• Work task
Using the entries that follow, write out the line containing "Task: Click the heart", the line containing "You are a computer-use agent. The image size is (570, 364).", and every line between them, exactly and nothing else.

• Data entries
------------------------------------------------
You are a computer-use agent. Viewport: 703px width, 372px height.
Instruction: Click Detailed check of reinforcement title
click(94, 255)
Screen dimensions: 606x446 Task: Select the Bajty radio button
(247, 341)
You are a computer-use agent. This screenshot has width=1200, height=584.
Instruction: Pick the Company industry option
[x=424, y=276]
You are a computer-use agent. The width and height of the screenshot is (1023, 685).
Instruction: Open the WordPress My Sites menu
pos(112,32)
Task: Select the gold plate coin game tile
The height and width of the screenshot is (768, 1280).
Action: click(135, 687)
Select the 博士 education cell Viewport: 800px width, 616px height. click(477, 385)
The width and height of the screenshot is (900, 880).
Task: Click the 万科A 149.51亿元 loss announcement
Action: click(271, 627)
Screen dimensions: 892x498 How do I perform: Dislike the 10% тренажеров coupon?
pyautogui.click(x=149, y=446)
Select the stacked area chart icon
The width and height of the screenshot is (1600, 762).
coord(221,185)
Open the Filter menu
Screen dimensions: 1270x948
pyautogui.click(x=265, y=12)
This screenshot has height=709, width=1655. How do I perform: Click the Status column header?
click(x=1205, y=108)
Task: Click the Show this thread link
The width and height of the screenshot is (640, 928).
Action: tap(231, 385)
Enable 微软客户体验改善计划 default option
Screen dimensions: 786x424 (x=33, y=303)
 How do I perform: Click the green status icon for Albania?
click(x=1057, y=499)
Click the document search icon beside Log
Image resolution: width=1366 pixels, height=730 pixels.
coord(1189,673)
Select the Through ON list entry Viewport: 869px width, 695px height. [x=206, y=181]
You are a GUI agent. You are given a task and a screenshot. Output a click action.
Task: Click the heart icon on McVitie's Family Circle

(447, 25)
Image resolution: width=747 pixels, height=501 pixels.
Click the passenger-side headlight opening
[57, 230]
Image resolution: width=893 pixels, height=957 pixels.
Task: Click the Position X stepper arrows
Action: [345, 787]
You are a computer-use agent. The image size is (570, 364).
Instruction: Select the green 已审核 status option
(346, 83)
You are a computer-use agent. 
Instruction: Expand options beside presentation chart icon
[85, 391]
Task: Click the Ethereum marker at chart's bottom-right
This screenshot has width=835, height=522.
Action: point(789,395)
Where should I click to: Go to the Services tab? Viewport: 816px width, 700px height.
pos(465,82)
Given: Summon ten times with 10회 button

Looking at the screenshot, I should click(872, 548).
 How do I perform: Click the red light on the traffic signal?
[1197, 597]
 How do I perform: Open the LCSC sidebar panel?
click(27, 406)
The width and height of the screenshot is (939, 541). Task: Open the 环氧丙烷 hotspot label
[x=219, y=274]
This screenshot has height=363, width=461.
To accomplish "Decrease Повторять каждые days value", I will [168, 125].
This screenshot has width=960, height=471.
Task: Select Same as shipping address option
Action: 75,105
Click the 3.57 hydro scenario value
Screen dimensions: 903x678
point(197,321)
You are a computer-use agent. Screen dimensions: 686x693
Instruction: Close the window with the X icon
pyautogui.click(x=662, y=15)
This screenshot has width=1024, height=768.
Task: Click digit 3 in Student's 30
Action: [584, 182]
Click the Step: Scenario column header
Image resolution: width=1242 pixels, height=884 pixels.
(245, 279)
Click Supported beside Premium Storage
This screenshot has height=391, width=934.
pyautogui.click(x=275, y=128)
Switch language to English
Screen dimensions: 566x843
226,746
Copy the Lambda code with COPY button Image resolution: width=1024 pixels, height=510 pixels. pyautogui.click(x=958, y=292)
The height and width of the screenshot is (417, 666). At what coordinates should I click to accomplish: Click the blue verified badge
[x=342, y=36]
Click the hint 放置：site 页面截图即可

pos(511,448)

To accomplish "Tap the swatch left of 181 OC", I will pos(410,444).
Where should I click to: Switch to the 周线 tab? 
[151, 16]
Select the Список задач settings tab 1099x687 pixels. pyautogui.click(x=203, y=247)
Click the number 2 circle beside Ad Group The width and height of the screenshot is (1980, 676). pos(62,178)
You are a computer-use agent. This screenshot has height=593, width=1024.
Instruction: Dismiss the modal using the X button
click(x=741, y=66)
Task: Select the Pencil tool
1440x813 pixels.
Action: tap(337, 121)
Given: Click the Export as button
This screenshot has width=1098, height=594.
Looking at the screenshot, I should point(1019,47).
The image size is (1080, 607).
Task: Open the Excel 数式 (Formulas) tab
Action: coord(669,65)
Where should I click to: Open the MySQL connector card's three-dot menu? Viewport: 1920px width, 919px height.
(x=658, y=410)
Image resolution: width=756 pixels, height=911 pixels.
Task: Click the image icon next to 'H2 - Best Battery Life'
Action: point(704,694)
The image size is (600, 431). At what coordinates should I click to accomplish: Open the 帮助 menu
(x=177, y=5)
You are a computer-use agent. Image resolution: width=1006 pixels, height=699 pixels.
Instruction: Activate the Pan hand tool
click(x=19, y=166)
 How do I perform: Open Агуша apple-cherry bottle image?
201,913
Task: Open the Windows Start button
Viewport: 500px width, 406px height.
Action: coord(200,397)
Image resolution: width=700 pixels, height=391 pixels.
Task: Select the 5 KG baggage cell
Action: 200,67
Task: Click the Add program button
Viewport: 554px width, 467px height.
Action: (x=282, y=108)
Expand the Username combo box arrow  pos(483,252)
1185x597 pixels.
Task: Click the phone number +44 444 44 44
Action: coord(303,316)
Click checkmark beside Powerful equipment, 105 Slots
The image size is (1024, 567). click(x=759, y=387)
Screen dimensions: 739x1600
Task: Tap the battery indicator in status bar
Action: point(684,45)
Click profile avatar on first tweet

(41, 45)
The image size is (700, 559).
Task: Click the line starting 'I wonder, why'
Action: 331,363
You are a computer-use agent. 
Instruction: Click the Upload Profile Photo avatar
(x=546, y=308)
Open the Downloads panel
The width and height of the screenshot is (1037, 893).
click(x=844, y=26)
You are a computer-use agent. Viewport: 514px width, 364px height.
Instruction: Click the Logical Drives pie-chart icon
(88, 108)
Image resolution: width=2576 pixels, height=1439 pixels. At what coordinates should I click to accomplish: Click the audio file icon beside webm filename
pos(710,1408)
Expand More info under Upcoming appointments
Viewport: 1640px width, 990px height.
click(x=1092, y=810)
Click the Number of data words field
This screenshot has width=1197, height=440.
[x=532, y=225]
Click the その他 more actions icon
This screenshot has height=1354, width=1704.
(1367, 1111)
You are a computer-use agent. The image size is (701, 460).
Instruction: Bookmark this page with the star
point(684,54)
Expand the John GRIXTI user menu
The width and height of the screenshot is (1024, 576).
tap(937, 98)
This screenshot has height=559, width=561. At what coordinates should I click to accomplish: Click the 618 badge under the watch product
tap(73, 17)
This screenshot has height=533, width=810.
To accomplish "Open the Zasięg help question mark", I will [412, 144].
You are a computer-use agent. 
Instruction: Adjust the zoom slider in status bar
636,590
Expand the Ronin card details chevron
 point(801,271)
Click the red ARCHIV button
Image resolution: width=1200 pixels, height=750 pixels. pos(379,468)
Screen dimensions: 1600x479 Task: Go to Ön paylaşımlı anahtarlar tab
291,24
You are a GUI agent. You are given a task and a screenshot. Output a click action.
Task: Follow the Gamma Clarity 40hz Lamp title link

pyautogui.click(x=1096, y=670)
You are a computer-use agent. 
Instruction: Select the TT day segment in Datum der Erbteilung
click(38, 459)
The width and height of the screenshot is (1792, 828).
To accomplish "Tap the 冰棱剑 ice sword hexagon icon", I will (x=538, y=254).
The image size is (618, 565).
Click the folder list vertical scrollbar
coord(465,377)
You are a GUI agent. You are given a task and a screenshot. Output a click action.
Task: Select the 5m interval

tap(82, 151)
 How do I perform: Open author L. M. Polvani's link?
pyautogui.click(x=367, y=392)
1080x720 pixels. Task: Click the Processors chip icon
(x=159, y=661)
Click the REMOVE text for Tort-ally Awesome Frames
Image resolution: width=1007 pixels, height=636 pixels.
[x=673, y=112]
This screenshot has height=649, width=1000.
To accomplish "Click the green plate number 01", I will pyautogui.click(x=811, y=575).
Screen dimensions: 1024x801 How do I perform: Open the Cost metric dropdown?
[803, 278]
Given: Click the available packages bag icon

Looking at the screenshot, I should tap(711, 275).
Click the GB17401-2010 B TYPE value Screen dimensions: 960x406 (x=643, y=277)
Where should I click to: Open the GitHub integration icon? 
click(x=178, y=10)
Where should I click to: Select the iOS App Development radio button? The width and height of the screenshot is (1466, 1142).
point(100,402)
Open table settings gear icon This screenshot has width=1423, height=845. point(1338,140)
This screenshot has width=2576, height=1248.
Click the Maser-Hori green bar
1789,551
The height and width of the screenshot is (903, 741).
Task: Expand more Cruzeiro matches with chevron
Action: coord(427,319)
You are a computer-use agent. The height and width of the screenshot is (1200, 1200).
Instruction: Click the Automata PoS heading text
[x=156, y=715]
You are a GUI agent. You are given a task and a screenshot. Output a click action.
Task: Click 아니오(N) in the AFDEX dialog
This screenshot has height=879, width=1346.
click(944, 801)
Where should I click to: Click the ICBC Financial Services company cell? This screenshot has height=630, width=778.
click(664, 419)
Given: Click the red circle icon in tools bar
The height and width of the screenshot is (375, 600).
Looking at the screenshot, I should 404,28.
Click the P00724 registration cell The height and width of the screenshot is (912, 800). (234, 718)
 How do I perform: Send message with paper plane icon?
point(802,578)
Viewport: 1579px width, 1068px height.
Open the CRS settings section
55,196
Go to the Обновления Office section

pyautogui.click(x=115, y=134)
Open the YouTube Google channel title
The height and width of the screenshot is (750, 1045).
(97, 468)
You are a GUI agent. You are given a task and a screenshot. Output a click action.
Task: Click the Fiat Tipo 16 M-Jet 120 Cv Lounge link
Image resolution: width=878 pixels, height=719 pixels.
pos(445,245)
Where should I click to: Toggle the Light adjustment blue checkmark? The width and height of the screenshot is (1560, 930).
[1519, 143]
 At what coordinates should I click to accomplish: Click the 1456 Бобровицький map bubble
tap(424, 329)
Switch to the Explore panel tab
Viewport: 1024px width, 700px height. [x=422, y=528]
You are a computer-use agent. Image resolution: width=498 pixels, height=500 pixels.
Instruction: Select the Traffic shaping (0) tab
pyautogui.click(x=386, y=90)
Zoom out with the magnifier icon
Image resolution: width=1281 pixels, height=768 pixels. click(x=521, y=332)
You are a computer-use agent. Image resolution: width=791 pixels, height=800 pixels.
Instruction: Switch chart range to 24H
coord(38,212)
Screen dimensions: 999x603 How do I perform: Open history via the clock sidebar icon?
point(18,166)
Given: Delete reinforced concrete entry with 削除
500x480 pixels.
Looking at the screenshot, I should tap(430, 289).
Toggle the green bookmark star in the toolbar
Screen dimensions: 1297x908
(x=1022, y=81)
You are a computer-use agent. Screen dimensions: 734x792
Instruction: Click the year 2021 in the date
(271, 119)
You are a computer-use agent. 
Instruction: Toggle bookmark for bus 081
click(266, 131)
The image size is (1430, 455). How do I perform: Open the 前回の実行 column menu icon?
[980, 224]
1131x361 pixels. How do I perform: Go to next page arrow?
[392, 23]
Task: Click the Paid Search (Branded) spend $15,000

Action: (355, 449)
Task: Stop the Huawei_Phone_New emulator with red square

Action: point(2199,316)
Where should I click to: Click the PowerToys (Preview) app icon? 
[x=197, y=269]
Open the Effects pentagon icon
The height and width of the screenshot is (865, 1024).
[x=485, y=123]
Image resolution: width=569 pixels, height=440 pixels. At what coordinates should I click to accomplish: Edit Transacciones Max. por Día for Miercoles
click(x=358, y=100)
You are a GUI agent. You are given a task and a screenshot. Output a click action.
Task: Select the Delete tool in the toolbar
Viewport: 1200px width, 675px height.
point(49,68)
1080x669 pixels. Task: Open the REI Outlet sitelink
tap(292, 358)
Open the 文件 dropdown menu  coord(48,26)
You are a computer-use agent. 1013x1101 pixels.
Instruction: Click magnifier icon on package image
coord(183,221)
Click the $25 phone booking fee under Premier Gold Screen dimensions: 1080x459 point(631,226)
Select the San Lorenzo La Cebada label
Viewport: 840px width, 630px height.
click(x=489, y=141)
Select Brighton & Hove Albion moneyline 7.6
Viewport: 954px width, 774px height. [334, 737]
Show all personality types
------------------------------------------------
• Answer to this task
Task: Click the heart icon on McVitie's Family Circle

(447, 25)
Image resolution: width=747 pixels, height=501 pixels.
Click the passenger-side headlight opening
[57, 230]
Image resolution: width=893 pixels, height=957 pixels.
Task: Click the Position X stepper arrows
Action: [345, 787]
You are a computer-use agent. The image size is (570, 364).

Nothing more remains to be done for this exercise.